Architects as well as senior engineers are most often faced not only with technical but also with organisational challenges when they try to extend or adjust existing enterprise solutions. In contrast to small and medium-sized corporations, the IT governance process of huge enterprises most likely includes a group of different stakeholders who need to decide on pre-defined quality gates necessary to pass before changes can be put to live. Some quality gates will focus on the business value, others will focus on security, the next on operational costs and so forth. The documentation ranges from various MS Word documents, MS Powerpoint or Keynote presentations as well as MS Excel cost calculations sheets. In the best case all the artifacts are collected in a folder on a shared drive accessible by project managers.

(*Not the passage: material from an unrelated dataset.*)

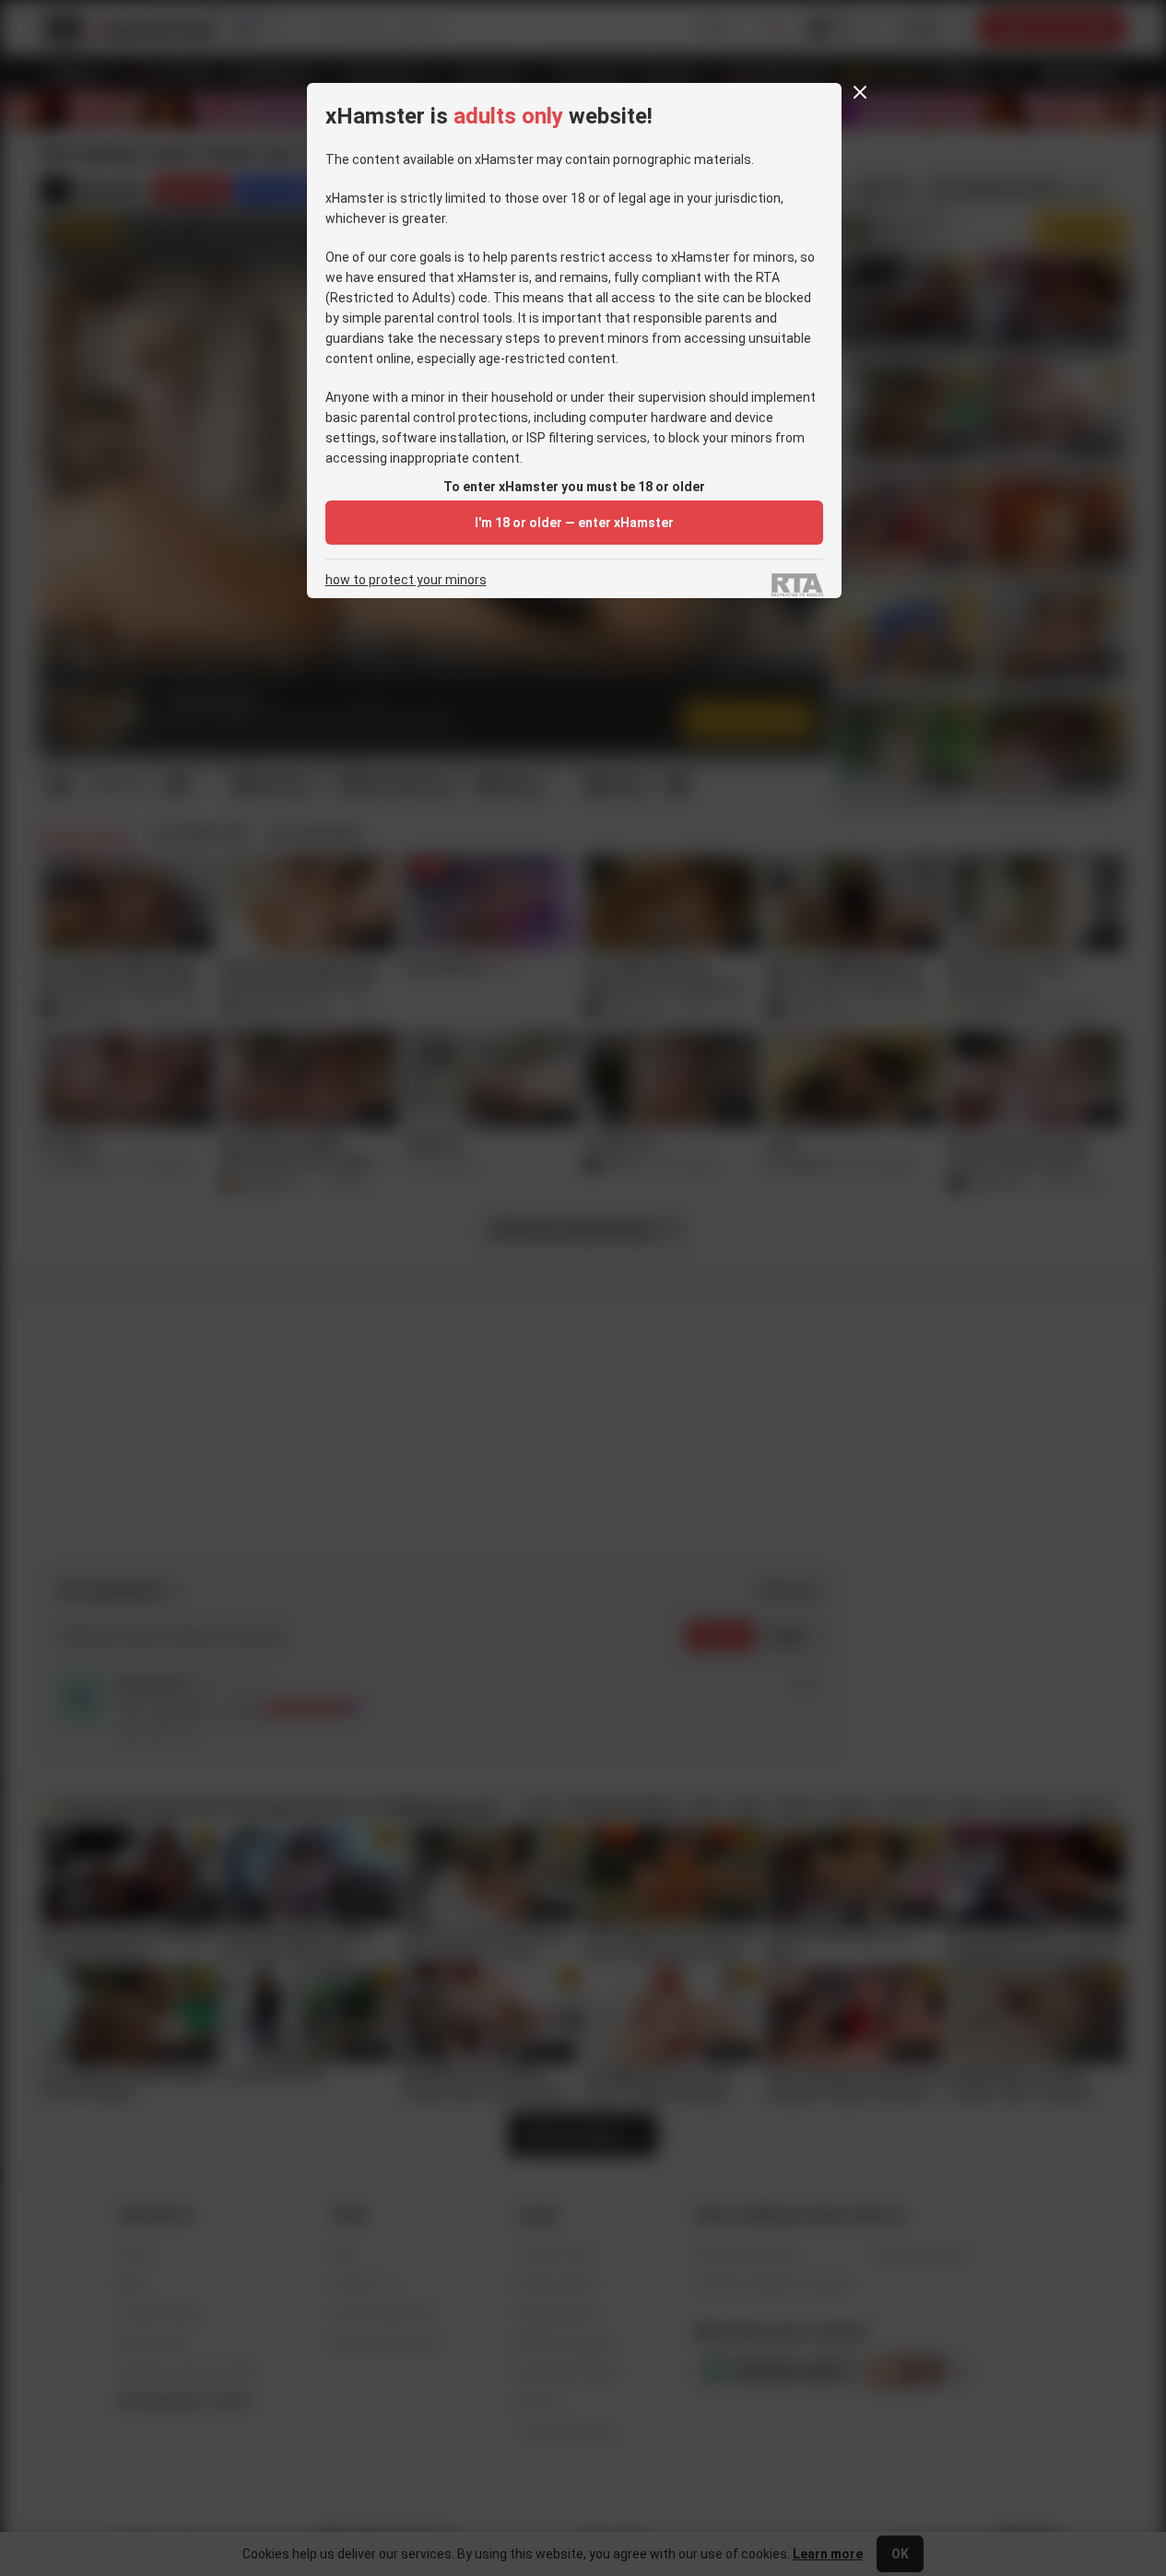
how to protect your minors (406, 580)
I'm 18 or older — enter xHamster (574, 522)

A different documentation approach
Recently faced with these challenges for one of our clients, I got a hint to check the arch42 approach for documenting a 360° view on architecture. I did so and I’m going to share my experience of using this template via Atlassian Confluence. In the following, I will present just the chapter structure suggested by the arch42 standard. The reader will find a very brief summary of the intended use as well as my experience working with the format.
Introduction and Goals
According to the documentation standard this section should be used to describe the underlying business goals, functional requirements, quality goals as well as stakeholders and their expectations.
Working in enterprises often means negotiation with many different business as well as technical groups who need to contribute to get a feature done. By providing not only information about the intended solution, but also background information why this feature has been chosen and how it aligns to the company strategy, saved me a lot of discussion and arguing time.
The stakeholder list became one of the most valuable parts. Just by having all the stakeholders, their incentives as well as contact information in a single place, opened quite some doors more easily.
According to the standard, this section should cover any kind of constraints limiting the architect in design and implementation decisions.
By splitting the constraints into organisational and technical ones, I was able to address the different target groups of decision makers and technical people quite easily. Phrasing the organisational constraints supported the steering committee to remove blockers when possible. The technical constraints supported engineers in coming to concise decisions regarding certain technologies, service etc.
Context and Scope
The standard suggests to provide a clear picture of the boundaries of the system to build and its external dependencies.
As with constraints, this section has been split into a business and technical section. The business context was used for any communication with product managers and stakeholders to emphasize how the new feature would be integrated into existing solutions. Showing the missing links within the existing landscape was easier while having diagrams and high-level blocks at hand.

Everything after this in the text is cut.